+++ TEXTO MOSTRADO +++

El libro VII de la República comienza con la exposición del conocido mito
de la caverna, que utiliza Platón como explicación alegórica de la
situación en la que se encuentra el hombre respecto al conocimiento,
según la teoría explicada al final del libro VI.
El mito de la caverna
-Y a continuación
-seguí-, compara con la siguiente escena el estado en que, con respecto
a la educación o a la falta de ella, se halla nuestra naturaleza.
Imagina una especie de cavernosa vivienda subterránea provista de una
larga entrada, abierta a la luz, que se extiende a lo ancho de toda la
caverna, y unos hombres que están en ella desde niños, atados por las
piernas y el cuello, de modo que tengan que estarse quietos y mirar
únicamente hacia adelante, pues las ligaduras les impiden volver la
cabeza; detrás de ellos, la luz de un fuego que arde algo lejos y en
plano superior, y entre el fuego y los encadenados, un camino situado
en alto, a lo largo del cual suponte que ha sido construido un
tabiquillo parecido a las mamparas que se alzan entre los titiriteros y
el público, por encima de las cuales exhiben aquellos sus maravillas.
- Ya lo veo-dijo.

+++ DATOS EXTRAÍDOS +++

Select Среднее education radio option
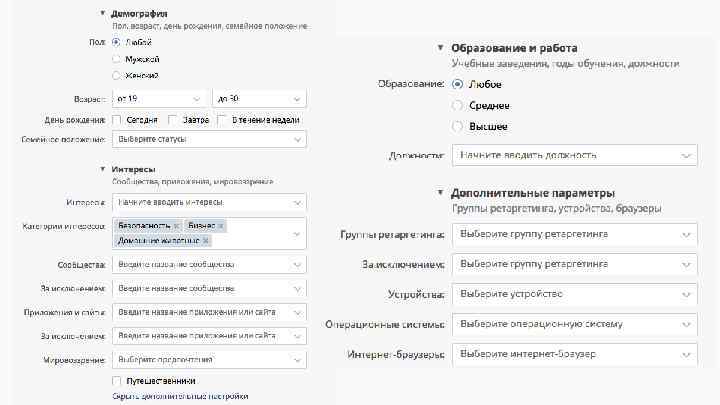 458,105
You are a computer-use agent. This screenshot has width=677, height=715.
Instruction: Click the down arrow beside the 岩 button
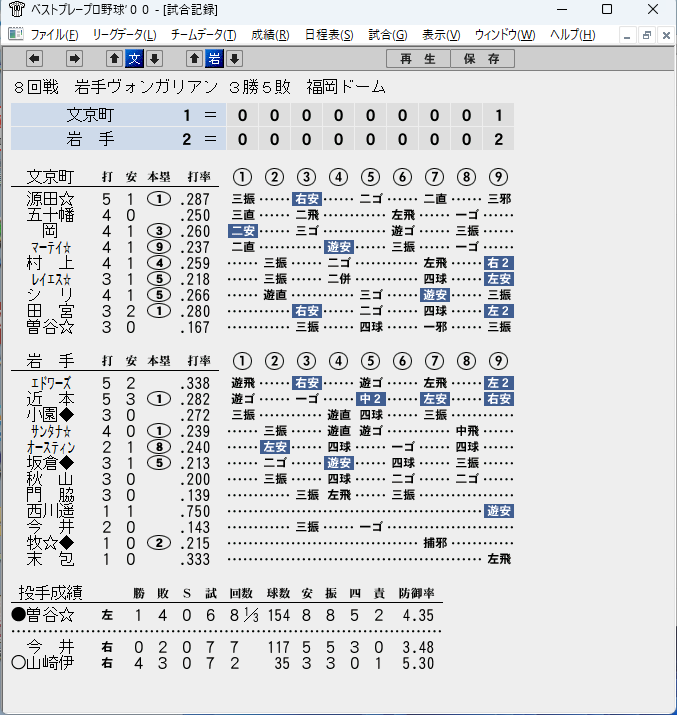click(234, 58)
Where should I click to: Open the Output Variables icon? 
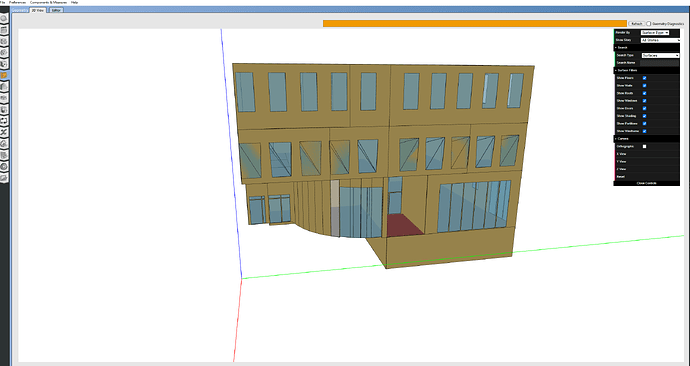4,132
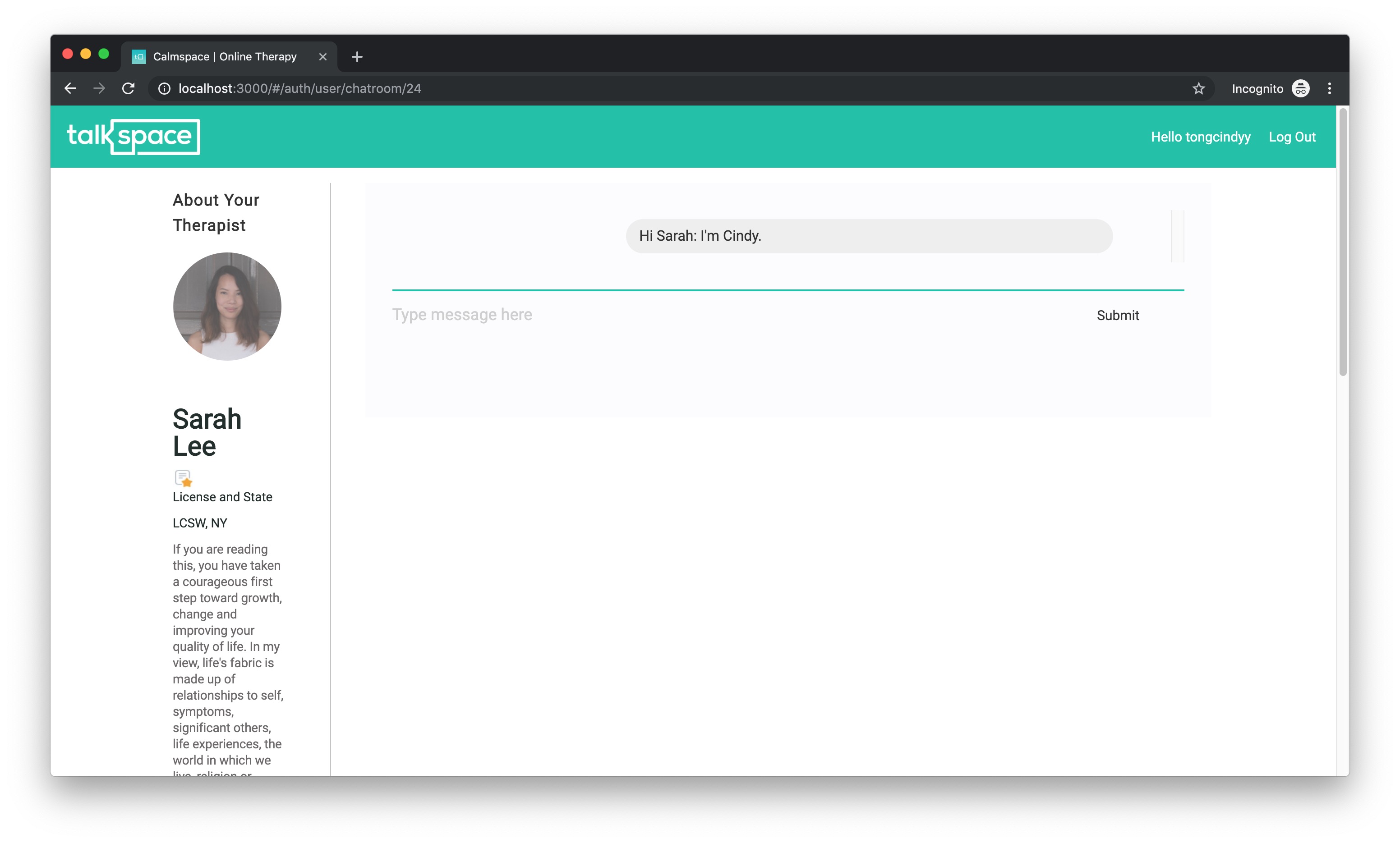Close the Calmspace browser tab

(323, 57)
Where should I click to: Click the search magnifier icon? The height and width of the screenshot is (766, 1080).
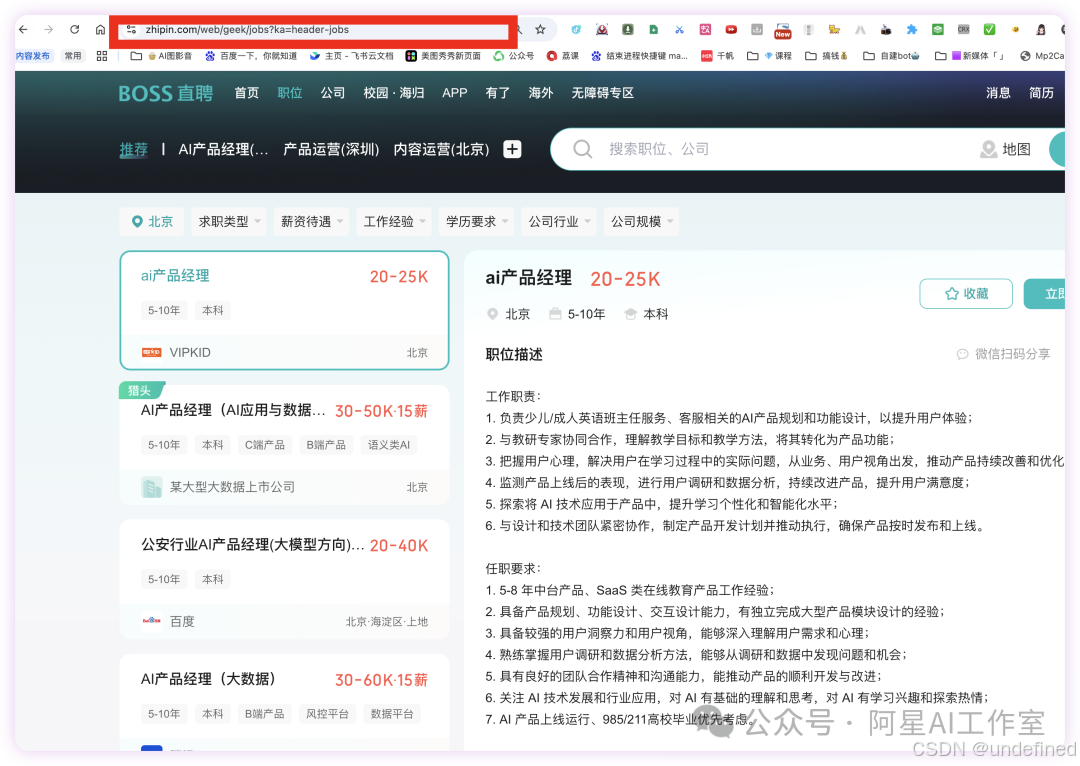582,149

+++

> **PROBLEMA 1**: Enumera todo lo que el texto sobre el mito de la caverna pide imaginar o suponer en la escena descrita.
> **PROBLEMA 2**: Continúa el texto sobre el mito de la caverna a partir de su última frase.

> **RESULTADO ESPERADO 1**:
- Una especie de cavernosa vivienda subterránea
- Una larga entrada, abierta a la luz, que se extiende a lo ancho de toda la caverna
- Unos hombres que están en ella desde niños, atados por las piernas y el cuello
- La luz de un fuego que arde detrás de ellos, algo lejos y en plano superior
- Un camino situado en alto entre el fuego y los encadenados
- Un tabiquillo construido a lo largo de ese camino, parecido a las mamparas de los titiriteros

> **RESULTADO ESPERADO 2**:
-
Pues bien, ve ahora, a lo largo de esa paredilla, unos hombres que
transportan toda clase de objetos, cuya altura sobrepasa la de la
pared, y estatuas de hombres o animales hechas de piedra y de madera y
de toda clase de materias; entre estos portadores habrá, como es
natural, unos que vayan hablando y otros que estén callados.
- ¡Qué extraña escena describes -dijo- y qué extraños prisioneros!
-
Iguales que nosotros-dije-, porque en primer lugar, ¿crees que los que
están así han visto otra cosa de sí mismos o de sus compañeros sino las
sombras proyectadas por el fuego sobre la parte de la caverna que está
frente a ellos?
- ¿Cómo--dijo-, si durante toda su vida han sido obligados a mantener inmóviles las cabezas?
- ¿Y de los objetos transportados? ¿No habrán visto lo mismo?
- ¿Qué otra cosa van a ver?
-
Y si pudieran hablar los unos con los otros, ¿no piensas que creerían
estar refiriéndose a aquellas sombras que veían pasar ante ellos?
- Forzosamente.
-
¿Y si la prisión tuviese un eco que viniera de la parte de enfrente?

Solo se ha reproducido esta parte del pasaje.